[Saved data entries]
----------------------------------------
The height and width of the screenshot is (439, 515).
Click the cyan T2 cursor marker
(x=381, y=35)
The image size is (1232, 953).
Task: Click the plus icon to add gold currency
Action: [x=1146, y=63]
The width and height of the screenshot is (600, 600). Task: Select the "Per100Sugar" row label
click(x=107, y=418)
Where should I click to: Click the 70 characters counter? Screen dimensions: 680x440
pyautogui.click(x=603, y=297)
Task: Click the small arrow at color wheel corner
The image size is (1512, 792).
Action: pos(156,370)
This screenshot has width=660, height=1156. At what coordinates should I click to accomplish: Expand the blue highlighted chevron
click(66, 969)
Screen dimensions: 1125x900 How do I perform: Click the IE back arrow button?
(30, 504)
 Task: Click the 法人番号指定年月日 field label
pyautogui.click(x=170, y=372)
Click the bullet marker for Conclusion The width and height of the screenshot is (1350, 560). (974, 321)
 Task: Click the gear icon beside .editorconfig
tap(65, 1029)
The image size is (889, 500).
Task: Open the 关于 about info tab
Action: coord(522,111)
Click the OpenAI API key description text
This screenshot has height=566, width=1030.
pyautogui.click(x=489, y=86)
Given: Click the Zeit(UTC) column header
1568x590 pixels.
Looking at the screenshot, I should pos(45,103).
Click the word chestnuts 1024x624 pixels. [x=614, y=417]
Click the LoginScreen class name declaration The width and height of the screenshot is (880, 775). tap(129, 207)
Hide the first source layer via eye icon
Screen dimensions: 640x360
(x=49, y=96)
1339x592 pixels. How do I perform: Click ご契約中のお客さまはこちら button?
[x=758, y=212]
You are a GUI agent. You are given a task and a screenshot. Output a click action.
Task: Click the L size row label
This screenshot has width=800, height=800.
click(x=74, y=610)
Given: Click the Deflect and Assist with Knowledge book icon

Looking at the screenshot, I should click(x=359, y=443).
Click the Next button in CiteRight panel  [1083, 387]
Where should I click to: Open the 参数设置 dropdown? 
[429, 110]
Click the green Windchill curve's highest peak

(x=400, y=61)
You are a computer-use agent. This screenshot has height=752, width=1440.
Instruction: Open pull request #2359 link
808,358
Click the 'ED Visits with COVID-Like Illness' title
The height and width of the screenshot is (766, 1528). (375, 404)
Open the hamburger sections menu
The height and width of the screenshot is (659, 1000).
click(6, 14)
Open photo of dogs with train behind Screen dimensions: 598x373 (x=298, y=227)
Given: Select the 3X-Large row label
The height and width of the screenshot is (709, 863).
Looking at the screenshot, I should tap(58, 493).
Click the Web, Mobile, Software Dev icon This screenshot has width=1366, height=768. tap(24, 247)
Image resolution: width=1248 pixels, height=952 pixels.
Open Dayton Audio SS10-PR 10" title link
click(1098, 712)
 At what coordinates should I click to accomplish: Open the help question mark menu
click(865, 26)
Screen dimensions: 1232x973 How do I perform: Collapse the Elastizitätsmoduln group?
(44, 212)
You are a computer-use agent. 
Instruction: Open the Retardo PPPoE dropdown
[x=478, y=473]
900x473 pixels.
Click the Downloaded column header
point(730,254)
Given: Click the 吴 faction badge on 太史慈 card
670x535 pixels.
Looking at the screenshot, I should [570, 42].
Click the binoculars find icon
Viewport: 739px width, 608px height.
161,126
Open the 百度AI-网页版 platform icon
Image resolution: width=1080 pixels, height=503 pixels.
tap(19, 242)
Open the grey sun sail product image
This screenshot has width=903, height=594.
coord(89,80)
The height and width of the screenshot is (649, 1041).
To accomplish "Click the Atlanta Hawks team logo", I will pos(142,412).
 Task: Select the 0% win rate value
----------------------------------------
Answer with a number alone: how many lines of the records contain the string "agent"?

3